The aim of this study was to evaluate the effect of specific parameters of low-level laser therapy (LLLT) on biofilms formed by Streptococcus mutans, Candida albicans or an association of both species. Single and dual-species biofilms--SSB and DSB--were exposed to laser doses of 5, 10 or 20 J/cm(2) from a near infrared InGaAsP diode laser prototype (LASERTable; 780 ± 3 nm, 0.04 W). After irradiation, the analysis of biobilm viability (MTT assay), biofilm growth (cfu/mL) and cell morphology (SEM) showed that LLLT reduced cell viability as well as the growth of biofilms. The response of S. mutans (SSB) to irradiation was similar for all laser doses and the biofilm growth was dose dependent. However, when associated with C. albicans (DSB), S. mutans was resistant to LLLT. For C. albicans, the association with S. mutans (DSB) caused a significant decrease in biofilm growth in a dose-dependent fashion. The morphology of the microorganisms in the SSB was not altered by LLLT, while the association of microbial species (DSB) promoted a reduction in the formation of C. albicans hyphae.

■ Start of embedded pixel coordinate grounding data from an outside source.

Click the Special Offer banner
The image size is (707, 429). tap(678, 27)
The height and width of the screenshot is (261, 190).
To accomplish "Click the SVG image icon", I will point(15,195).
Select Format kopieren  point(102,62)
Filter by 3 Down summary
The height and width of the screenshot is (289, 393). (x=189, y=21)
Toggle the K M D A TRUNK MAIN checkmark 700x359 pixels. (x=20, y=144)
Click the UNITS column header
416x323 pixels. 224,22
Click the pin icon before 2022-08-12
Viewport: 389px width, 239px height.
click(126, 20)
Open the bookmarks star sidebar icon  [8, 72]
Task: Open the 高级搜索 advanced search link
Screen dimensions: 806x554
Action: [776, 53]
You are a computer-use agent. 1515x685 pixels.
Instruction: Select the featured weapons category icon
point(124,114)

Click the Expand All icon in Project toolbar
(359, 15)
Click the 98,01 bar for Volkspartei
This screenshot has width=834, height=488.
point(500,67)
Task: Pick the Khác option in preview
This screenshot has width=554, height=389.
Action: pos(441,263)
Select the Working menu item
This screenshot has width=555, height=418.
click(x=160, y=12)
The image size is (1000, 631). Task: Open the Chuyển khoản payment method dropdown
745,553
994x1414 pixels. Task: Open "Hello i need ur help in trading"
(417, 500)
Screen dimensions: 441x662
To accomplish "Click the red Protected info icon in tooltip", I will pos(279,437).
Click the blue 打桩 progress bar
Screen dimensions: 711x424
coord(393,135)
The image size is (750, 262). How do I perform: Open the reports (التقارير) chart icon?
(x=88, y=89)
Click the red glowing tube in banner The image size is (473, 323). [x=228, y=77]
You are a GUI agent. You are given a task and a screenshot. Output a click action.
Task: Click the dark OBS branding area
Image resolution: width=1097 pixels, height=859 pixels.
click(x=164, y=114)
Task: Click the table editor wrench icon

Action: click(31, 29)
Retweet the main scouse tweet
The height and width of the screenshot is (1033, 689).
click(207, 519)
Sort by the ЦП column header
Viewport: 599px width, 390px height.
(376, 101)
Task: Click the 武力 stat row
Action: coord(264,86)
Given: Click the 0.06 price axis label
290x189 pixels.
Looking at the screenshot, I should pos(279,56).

LLLT had an inhibitory effect on the microorganisms, and this capacity can be altered according to the interactions between different microbial species.

Highlights

  • The action of low-level laser therapy (LLLT) seems to be related to biostimulatory events [1]

  • The present study evaluated the effect of LLLT (780 nm) on singlespecies biofilms (SSB) and dual-species biofilms (DSB) of S. mutans and C. albicans, which are typical oral microorganisms [20] and are involved in the pathogenesis of diseases of high incidence, such as caries and candidiasis [14]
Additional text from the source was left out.